Enterprise Software

Lock IT Down: Internet Explorer Codebase Localpath threat remains unpatched

Microsoft Internet Explorer localpath vulnerability unpatched


A new flaw in IE 6.0 could allow attackers to shut down a computer just by getting users to visit a malicious Web site. Commonly referred to as the Codebase Localpath vulnerability, Microsoft was notified of this threat in January and February of 2002. As recently reported in Newsbytes, some security specialists contend that Microsoft has known of the problem since June 2000.

In part, Microsoft's lack of response has probably been due to the fact that earlier exploits of this vulnerability performed relatively harmless actions, such as running the Microsoft Calculator. Unfortunately, this vulnerability was never patched. Now a new utility, Logoff.exe, which is installed by default on XP systems, could make this vulnerability more dangerous. If users visit a malicious site that takes advantage of the Codebase Localpath hole to automatically run Logoff.exe when the Web page is opened, the system will begin the shutdown sequence. This could cause the user to lose all current, unsaved work.

A similar program, Shutdown.exe, is also found in XP installations. In fact, both Logoff.exe and Shutdown.exe are found on some NT and Windows 2000 systems because they are included with the resource kits for those operating systems.

Threat level—moderate
The risk that this vulnerability will be exploited grew dramatically a few weeks ago when the source code for one possible logoff attack was posted on the security mailing list Vuln-Dev. That posting turned this threat into a trivial, script kiddie-level attack.
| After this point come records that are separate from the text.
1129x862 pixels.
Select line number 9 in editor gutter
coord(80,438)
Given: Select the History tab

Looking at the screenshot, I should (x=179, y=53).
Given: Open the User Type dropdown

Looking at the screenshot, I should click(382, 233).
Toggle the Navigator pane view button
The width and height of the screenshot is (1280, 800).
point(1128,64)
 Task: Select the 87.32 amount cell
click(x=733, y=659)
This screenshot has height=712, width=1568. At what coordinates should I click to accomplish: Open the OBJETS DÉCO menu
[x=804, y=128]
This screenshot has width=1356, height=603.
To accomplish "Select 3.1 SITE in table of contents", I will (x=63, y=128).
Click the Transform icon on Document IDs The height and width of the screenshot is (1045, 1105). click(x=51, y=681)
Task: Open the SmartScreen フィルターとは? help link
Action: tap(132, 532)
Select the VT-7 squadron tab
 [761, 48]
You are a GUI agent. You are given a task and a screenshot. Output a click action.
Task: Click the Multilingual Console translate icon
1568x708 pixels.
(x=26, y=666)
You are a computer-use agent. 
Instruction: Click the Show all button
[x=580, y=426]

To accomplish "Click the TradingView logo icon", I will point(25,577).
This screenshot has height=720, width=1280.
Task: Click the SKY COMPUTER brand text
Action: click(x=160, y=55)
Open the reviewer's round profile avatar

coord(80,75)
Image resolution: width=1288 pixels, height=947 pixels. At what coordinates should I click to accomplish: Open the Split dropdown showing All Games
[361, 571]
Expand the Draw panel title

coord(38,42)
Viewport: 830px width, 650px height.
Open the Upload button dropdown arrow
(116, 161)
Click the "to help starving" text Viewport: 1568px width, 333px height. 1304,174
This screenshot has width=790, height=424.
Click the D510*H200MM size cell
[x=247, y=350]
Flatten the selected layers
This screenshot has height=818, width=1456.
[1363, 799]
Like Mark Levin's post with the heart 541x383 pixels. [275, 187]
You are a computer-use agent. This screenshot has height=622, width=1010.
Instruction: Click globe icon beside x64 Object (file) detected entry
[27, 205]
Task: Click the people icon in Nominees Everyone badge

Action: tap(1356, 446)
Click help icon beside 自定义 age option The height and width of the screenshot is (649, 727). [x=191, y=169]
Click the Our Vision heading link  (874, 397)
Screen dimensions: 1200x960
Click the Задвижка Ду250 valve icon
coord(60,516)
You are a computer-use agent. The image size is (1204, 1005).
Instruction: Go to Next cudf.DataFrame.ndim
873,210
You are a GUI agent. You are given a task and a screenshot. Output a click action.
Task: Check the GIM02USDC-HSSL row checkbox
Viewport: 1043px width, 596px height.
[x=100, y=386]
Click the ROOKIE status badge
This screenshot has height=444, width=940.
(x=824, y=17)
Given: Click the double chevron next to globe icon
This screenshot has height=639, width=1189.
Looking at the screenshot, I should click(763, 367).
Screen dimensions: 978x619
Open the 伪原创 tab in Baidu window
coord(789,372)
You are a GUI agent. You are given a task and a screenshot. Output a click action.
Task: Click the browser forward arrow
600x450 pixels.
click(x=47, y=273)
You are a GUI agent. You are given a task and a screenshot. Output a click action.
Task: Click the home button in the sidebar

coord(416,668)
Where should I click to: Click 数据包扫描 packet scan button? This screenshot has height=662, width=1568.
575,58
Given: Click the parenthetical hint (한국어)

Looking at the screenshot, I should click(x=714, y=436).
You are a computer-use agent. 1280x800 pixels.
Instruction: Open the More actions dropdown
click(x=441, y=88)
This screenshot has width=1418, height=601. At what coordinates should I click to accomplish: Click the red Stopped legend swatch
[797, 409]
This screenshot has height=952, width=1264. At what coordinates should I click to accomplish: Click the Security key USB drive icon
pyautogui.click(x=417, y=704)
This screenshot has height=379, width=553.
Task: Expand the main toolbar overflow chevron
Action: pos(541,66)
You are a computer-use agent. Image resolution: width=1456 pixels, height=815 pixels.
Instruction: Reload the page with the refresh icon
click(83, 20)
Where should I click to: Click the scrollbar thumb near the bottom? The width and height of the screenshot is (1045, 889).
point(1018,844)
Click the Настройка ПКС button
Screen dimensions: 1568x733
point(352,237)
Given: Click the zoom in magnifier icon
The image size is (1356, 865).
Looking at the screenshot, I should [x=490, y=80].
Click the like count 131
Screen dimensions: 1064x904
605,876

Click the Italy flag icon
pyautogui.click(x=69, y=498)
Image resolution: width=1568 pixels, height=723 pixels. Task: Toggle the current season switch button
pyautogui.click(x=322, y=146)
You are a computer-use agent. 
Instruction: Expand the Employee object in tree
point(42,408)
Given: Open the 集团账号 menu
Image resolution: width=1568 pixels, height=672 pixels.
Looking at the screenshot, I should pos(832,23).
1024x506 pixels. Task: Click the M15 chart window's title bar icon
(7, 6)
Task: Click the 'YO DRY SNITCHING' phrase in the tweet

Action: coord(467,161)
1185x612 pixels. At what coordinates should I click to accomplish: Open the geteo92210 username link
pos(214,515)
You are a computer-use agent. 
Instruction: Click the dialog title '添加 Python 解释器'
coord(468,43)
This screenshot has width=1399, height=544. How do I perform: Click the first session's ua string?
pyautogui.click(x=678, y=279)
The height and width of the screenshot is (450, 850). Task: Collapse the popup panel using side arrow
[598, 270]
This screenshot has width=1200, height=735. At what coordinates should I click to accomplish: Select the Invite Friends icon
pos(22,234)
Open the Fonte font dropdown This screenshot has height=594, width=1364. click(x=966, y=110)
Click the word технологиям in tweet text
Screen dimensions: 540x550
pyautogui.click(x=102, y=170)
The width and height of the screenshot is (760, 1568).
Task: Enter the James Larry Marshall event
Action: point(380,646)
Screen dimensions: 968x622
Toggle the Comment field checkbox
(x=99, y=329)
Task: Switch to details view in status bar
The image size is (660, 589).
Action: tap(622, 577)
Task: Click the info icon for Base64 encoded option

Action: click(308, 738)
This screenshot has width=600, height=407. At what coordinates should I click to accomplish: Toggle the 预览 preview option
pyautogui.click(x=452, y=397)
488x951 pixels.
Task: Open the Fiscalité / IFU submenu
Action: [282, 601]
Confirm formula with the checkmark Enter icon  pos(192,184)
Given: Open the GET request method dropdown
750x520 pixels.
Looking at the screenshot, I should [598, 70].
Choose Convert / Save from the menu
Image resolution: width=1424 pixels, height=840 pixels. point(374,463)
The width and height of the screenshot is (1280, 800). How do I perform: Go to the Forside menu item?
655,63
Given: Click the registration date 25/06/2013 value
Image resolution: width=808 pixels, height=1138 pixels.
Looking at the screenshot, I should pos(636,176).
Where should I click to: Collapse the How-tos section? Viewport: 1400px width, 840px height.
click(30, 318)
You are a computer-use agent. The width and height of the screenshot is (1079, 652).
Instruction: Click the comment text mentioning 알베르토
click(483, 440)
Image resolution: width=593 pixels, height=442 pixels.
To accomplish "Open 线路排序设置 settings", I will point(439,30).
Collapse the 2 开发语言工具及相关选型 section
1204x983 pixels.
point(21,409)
The fact that the shutdown executables are now shipping with all versions of XP means that not only will this attack almost certainly be exploited, but it will now begin to cause real damage.

Fix
Anyone with Windows XP installed or those who might have had their NT or Windows 2000 system tweaked with the addition of these utilities (via the respective resource kits) should, at a minimum, search for the dangerous Logoff.exe and Shutdown.exe files that could be used to shut down those systems and remove them.

According to the source code for the exploit as listed by Swedish security researcher Magnus Bodin, you should look for Logoff.exe in:
c:/windows/system32/logoff.exe
c:/winxp/system32/logoff.exe
c:/winnt/system32/logoff.exe

Of course, that research represents only a partial exploitation of the vulnerability, so you should also check for the presence of Logoff.exe in other directories, and you should look for Shutdown.exe as well.

If you don’t use JavaScript or ActiveX, you're still not safe. Israel-based GreyMagic recently demonstrated that any system using IE 5.5 or later is vulnerable to an attack, which can run arbitrary code even without JavaScript or ActiveX. The GreyMagic demo used an approach that lets attackers run code on MS Outlook and IE systems even if you disable JavaScript and ActiveX. The threat is due to an IE feature called Data Binding. This feature has been around for years, but in combination with the Codebase Localpath hole, it could lead to much more serious threats.

The only real fix I can see at this time is to disable Logoff.exe and Shutdown.exe or move them from the default locations to other directories on your systems (where the attack won’t know to look for them). Unfortunately, this won’t block the CodeBase vulnerability; it will only remove the most well-known destructive threat at the moment. Please use extreme caution since I can’t guarantee that this solution won’t cause other problems with some applications that might legitimately use these utilities.

Symantec describes this vulnerability (which it refers to as the XMLid.Exploit) as “an exploit which can run executable files on the local file system without warning.” It has included XMLid.Exploit as a virus signature, and Norton AntiVirus will detect something on some vulnerable systems—but it wasn’t clear from the Symantec explanation just what the antivirus software will detect and remove, what other consequences this might have, or whether this will completely plug this vulnerability.

McAfee Security designates this vulnerability as Exploit-CodeBase and describes the threat as “low risk.” McAfee’s report includes this warning: “Windows Me utilizes a backup utility that backs up selected files automatically to the C:\_Restore folder. This means that an infected file could be stored there as a backup file, and VirusScan will be unable to delete these files.”

The same page includes detailed instructions on how to disable the Restore Utility in Me installations.

Final word
Codebase Localpath isn’t a particularly dangerous threat at this time. At worst, it appears that it could initiate a shutdown on some systems, but only if users visit a malicious Web site containing the code and only if their system contains one of the two affected system utilities. However, more exploits may be discovered, and I find it disturbing that Microsoft apparently hasn’t addressed this threat, especially since Windows XP makes the threat more widespread with the proliferation of Logoff.exe and Shutdown.exe.